**Aufgaben**
A. Worauf führt der Textauszug zurück, dass sich Utopien in Dystopien verwandelt haben? Erläutern Sie dies in ein bis drei Sätzen.
B. Welchen Umfang hat das Buch laut dem Textauszug?

Unsere Welt neu denken: Eine Einladung

Titel Maja GöpelDies ist ein kleines Büchlein (200 Seiten), aber es hat es in sich: Die Klimakrise wird nicht erst beschrieben, es geht darum, welches Wirtschaftssystem nötig wäre, um sie aufzuhalten. Wir sind eingeladen, mitzudenken. Am Ende jeden Kapitels stehen weitergehende Gedanken zum Gesagten, wie ein Abspann.

Unsere Utopien haben sich in Dystopien verwandelt, Ursache ist die derzeitige Produktionsweise. Diese wird von ihren Kollegen Wirtschaftswissenschaftlern als gottgegeben gelehrt. Maja Göpel, die promovierte Volkswirtin und Professorin, nimmt uns mit in eine Vorlesung, als sie junge Studentin war: Es ging darum, wie sich Menschen entscheiden, um ein Auskommen zu haben. Gelehrt wurde, dass Arbeiter immer den höchsten Lohn anstreben, auch wenn es bedeutete, dass sie ins Ausland müssten. Als sie fragte, ob berechnet worden war, „ab wieviel Armut vor Ort und Lohnunterschied Menschen denn ihre Familie verlassen würden und (warum) für einen solchen Aufwand aufseiten der Arbeiter*innen keinerlei Kosten in dem Modell auflaufen würden, wurde es plötzlich still im Hörsaal.“

Dem verblüfften Prof fiel nur ein: “Seht her, da spricht ja ein warmes Herz.“ Sie nahm das als Anstoß, sich mit den volkswirtschaftlichen Theorien zu befassen, und dies später in ihrer Promotion zu vertiefen.

**Zeilen**
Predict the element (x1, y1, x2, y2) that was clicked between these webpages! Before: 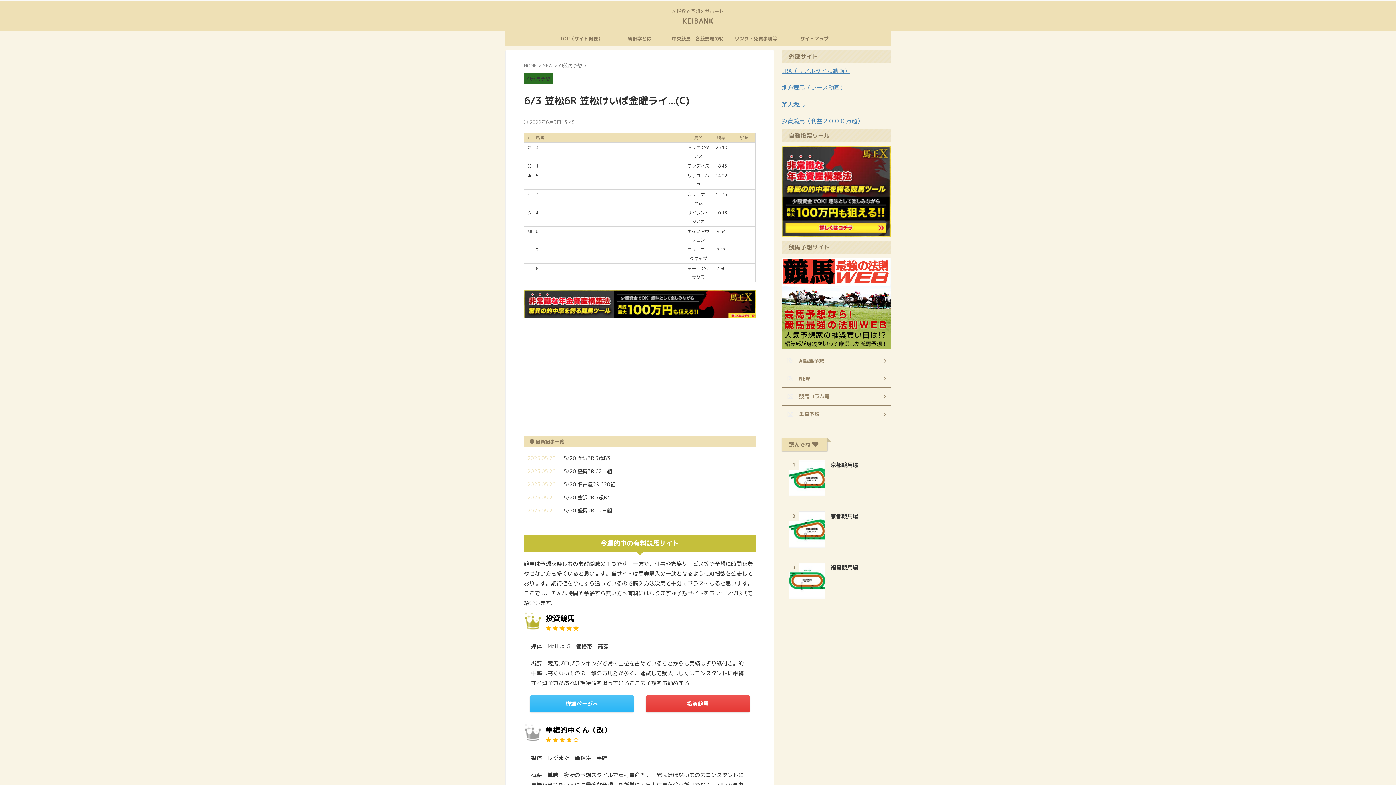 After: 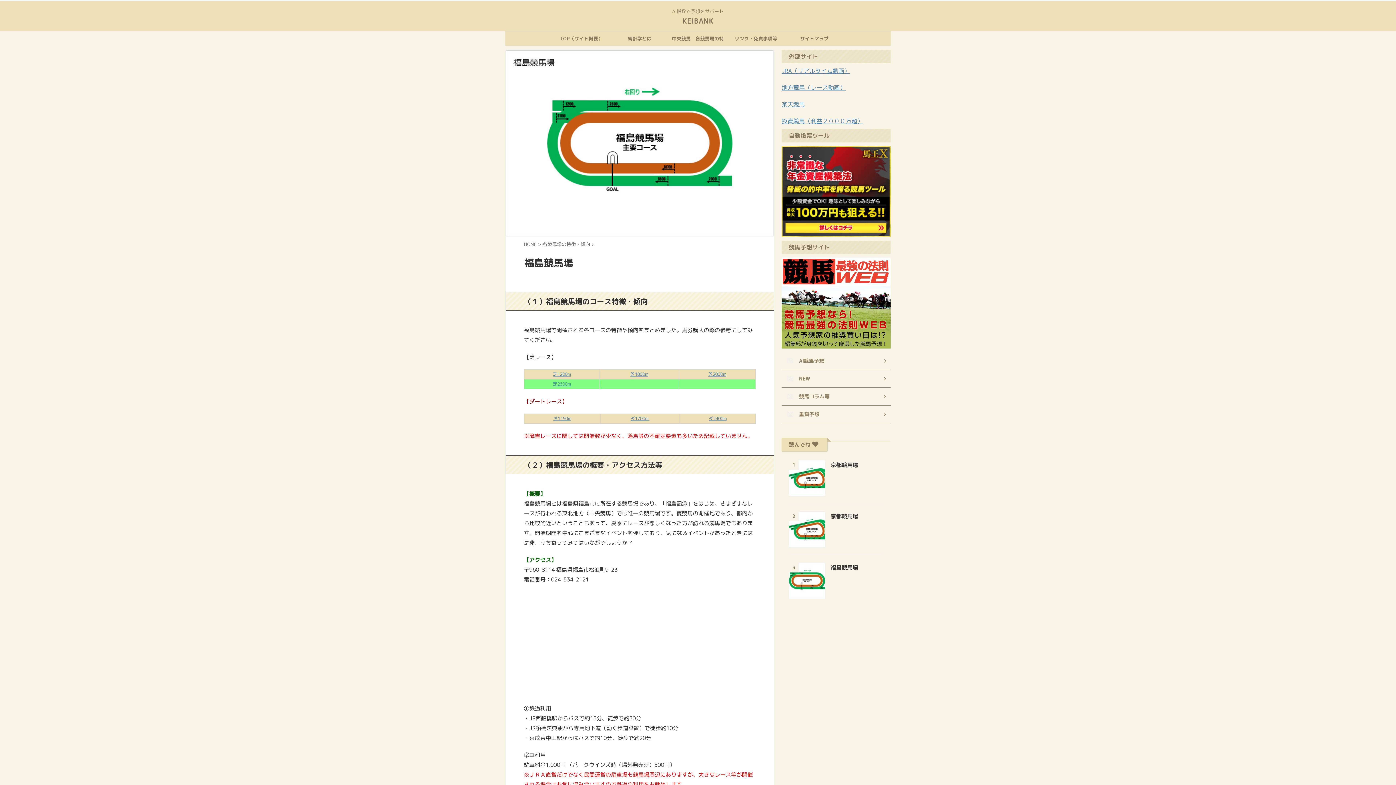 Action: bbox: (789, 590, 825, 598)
--
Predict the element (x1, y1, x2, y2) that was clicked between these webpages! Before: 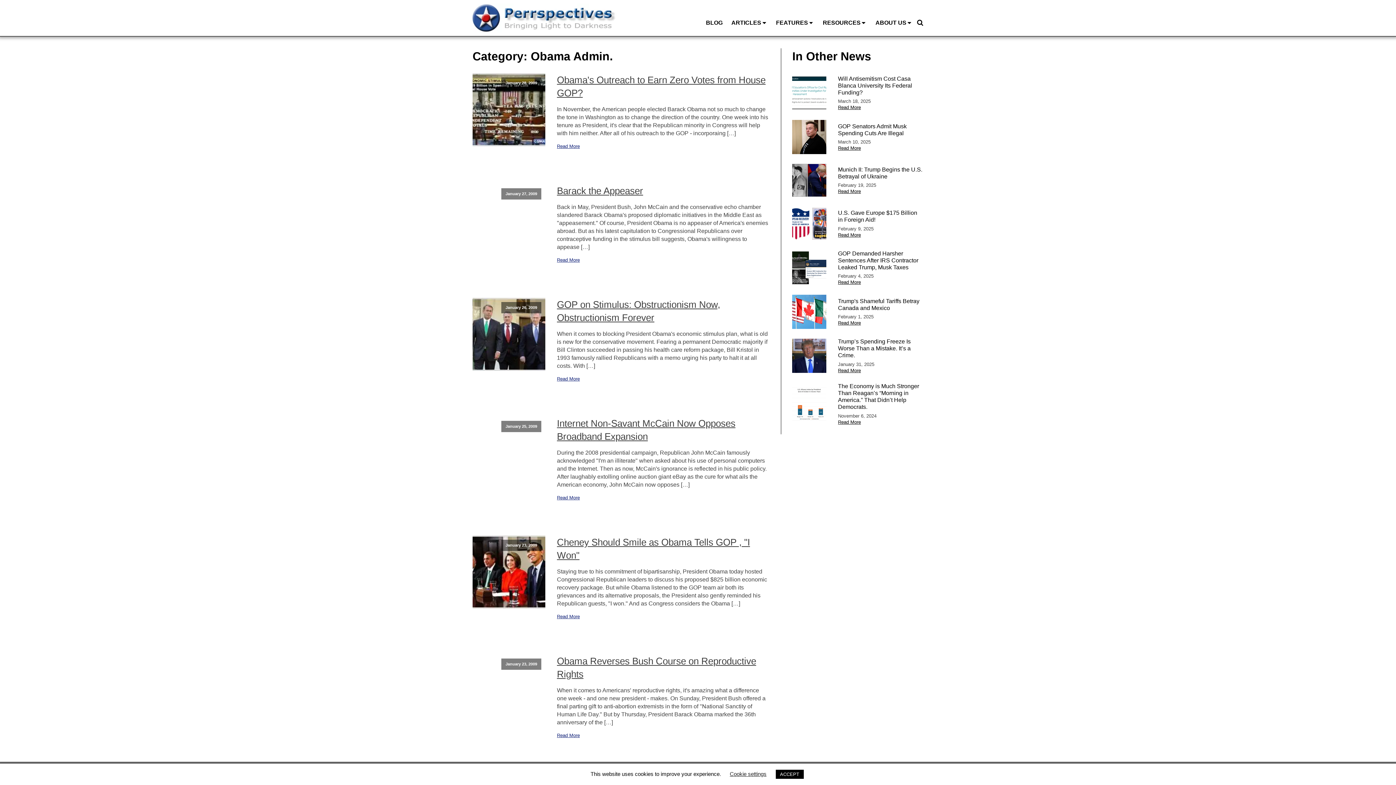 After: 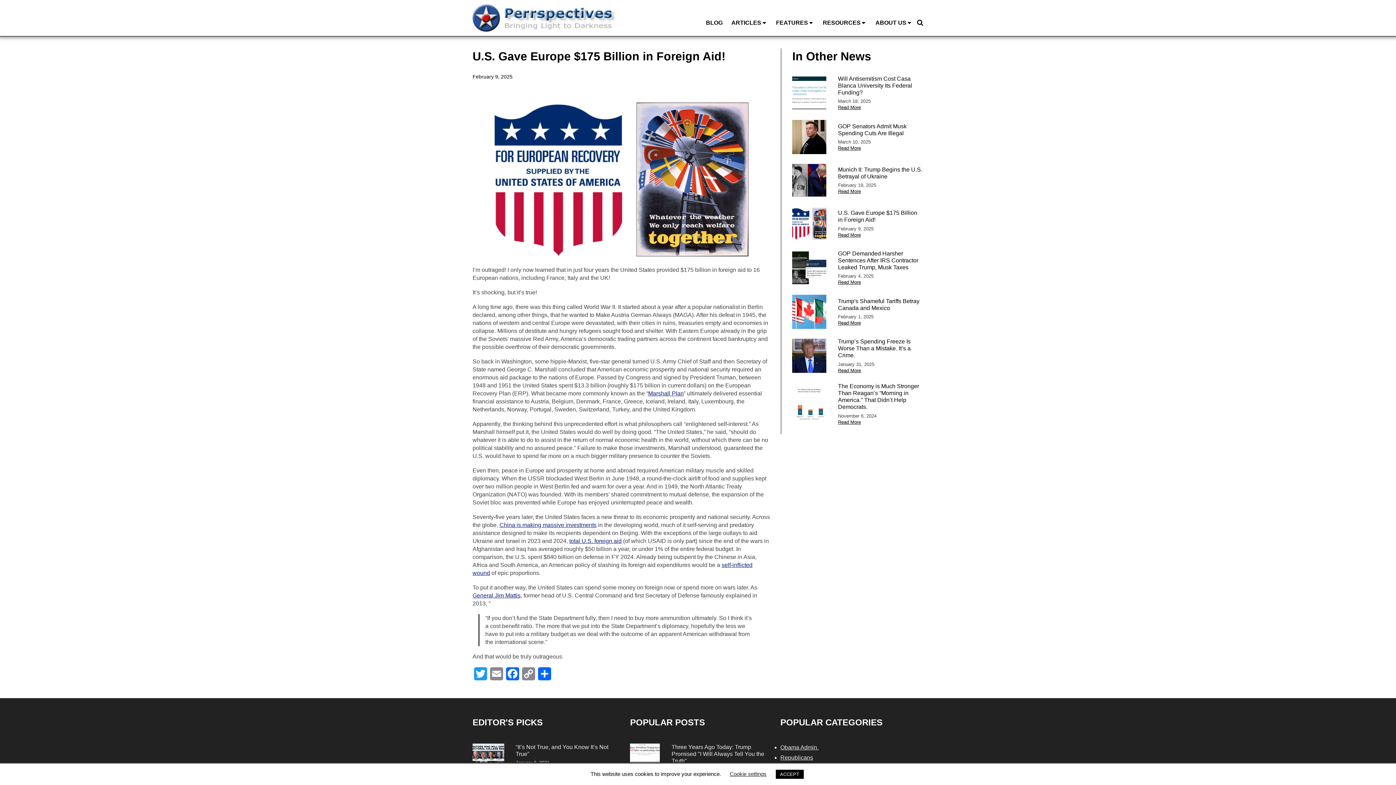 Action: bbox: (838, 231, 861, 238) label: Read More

**Lösungen**
A. Als Ursache nennt der Textauszug die derzeitige Produktionsweise. Diese wird von Wirtschaftswissenschaftlern als gottgegeben gelehrt.

B. 200 Seiten.